You'd think with all this that volcanoes would be bad neighbors. Not so. Many towns in Central America, Iceland, and Europe are proud of their little volcanoes ("volcancitos") and use them as a tourist attraction. People in Heimaey, Iceland have set up a bar and grill where they offer fried penguin and a hot, alcoholic punch called "glögg" so people can eat and get glöggy and watch the fireworks at the same time.

Unfortunately, Heimaey experienced a sudden redevelopment project in 1973 when their volcano blew it and coated downtown with lava, ash, and fried Icelanders.

The town of Galeras in Columbia invited some volcanologists to visit its fumaroles --- the "Smoking Area" of the mountain --- in 1988. When the scientists went there to have a smoke, the little volcano of Galeras had a gas attack, and several geologists were blown to their heavenly reward.

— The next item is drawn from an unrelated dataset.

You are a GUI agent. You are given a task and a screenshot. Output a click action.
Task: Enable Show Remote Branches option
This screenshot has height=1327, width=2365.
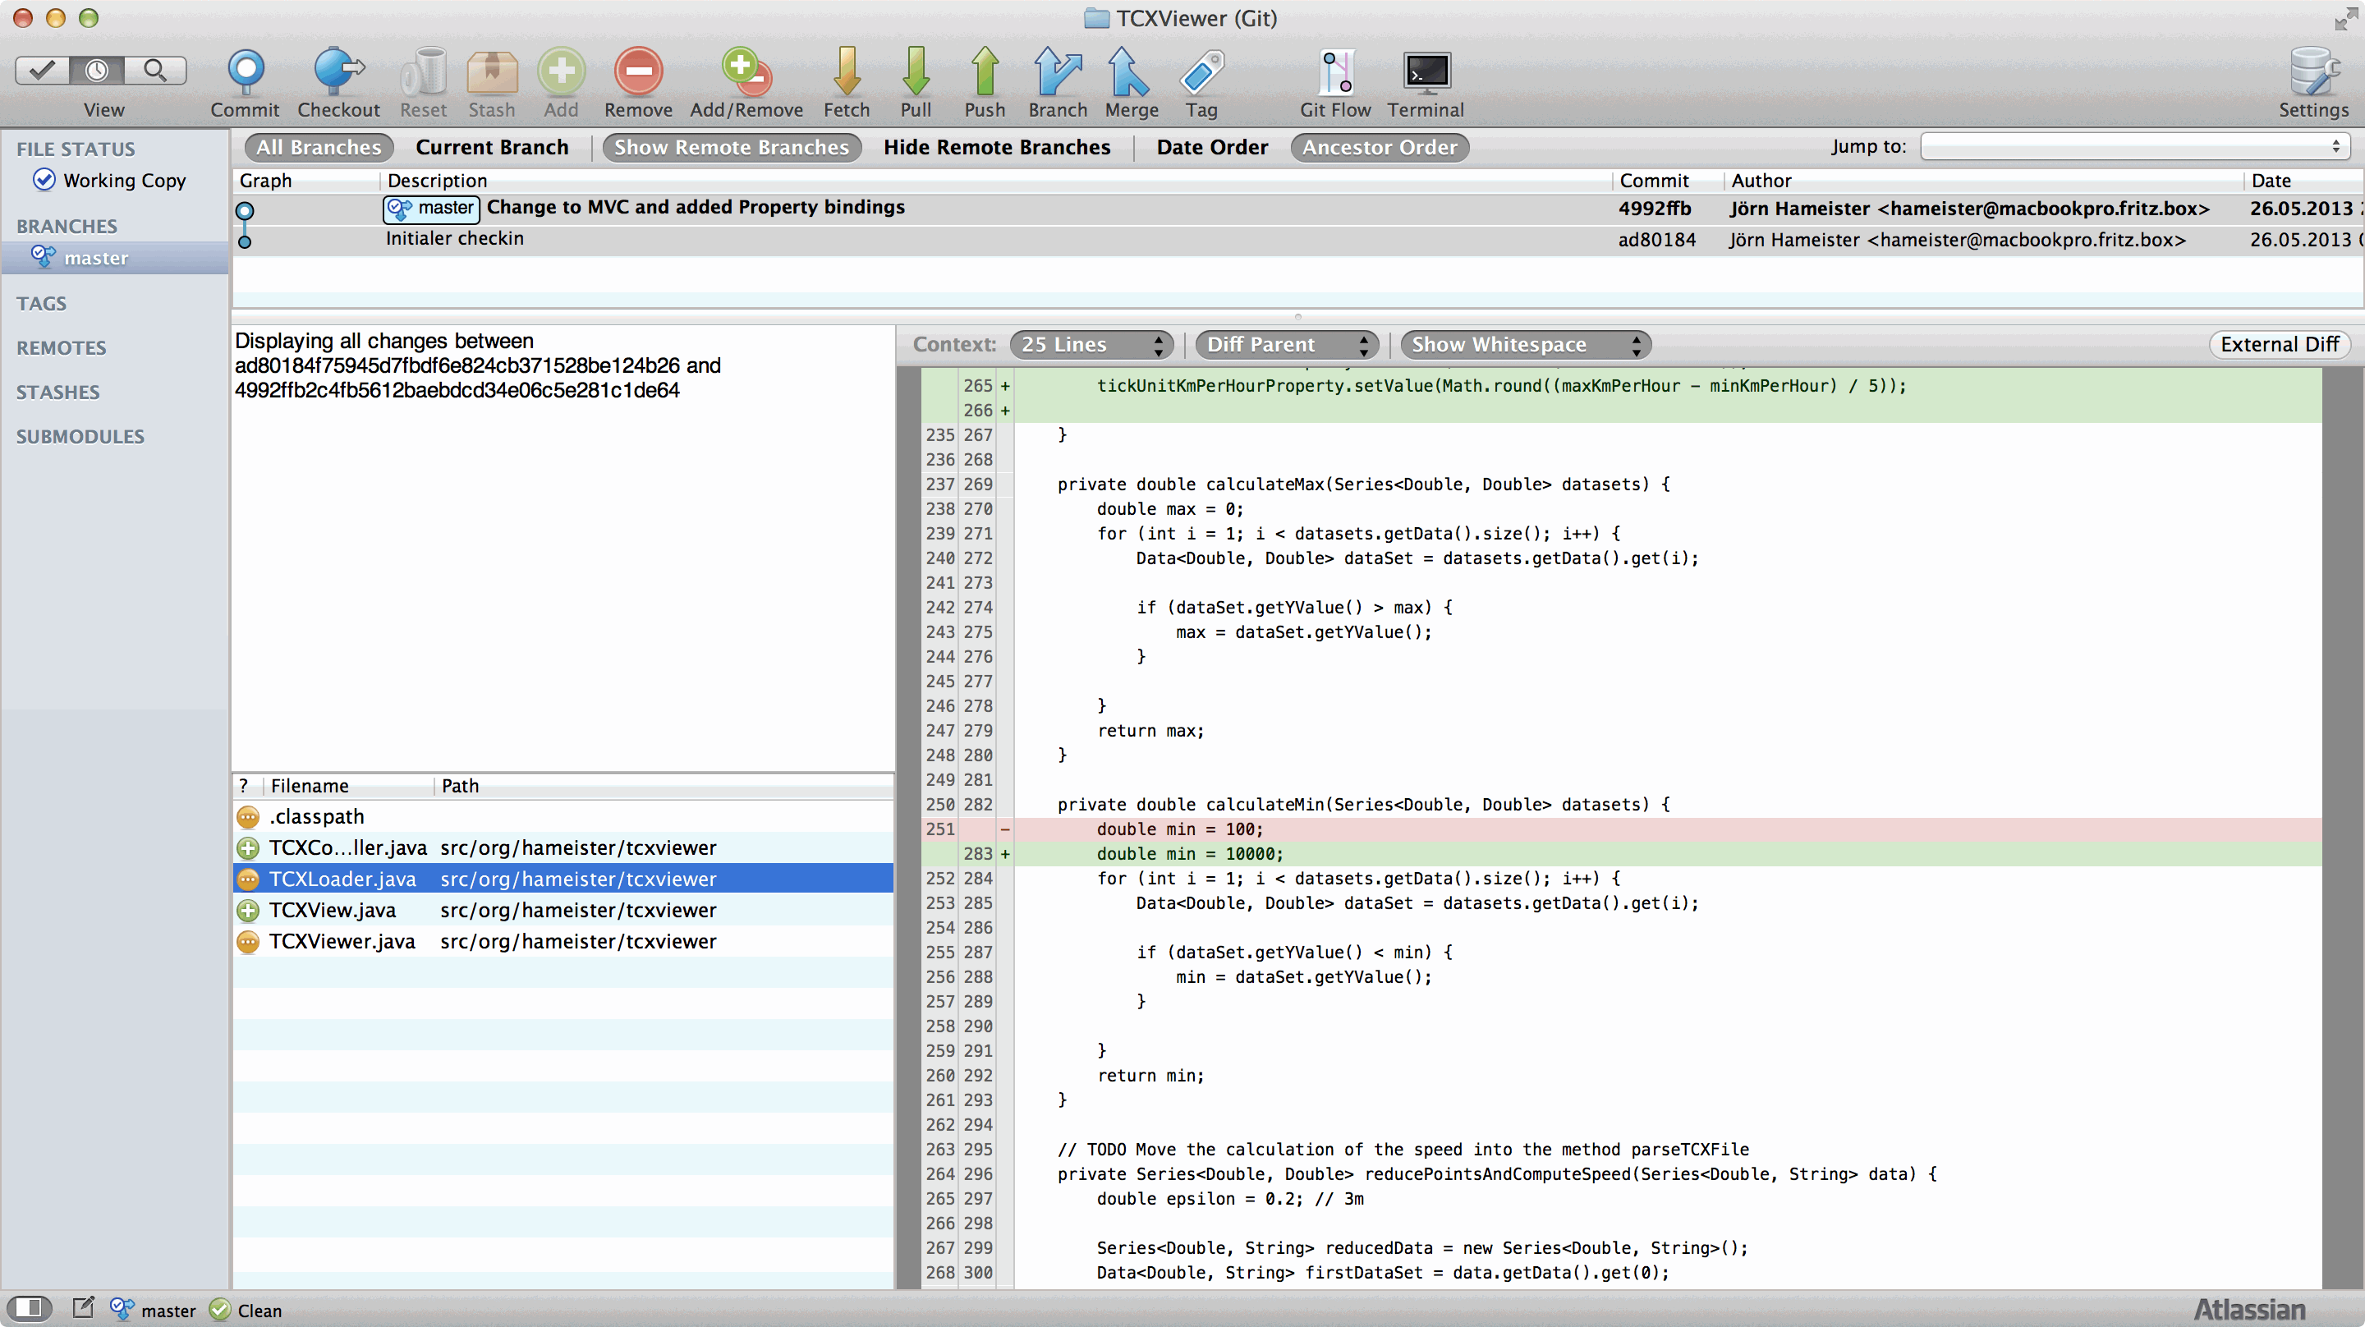tap(731, 148)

There are some volcanoes that are not volcanoes. For example, Mr. Rainier in Washington is included in this book, but it hasn't had a blowoff since 1500, at which time there was what they called "The Electron Mudflow."

The "Electron Mudflow" was named for the then owner of the volcano and the mayor of Puyallup, Fred Electron. He not only owned the only volcano in town but he claimed he could turn it off or on at will. However, volcanoes are tricky and you don't want to be fooling with them: one day the big mudflow caught up with Fred, and to this day, there he sits in the mayor's chair with lava up to his ears.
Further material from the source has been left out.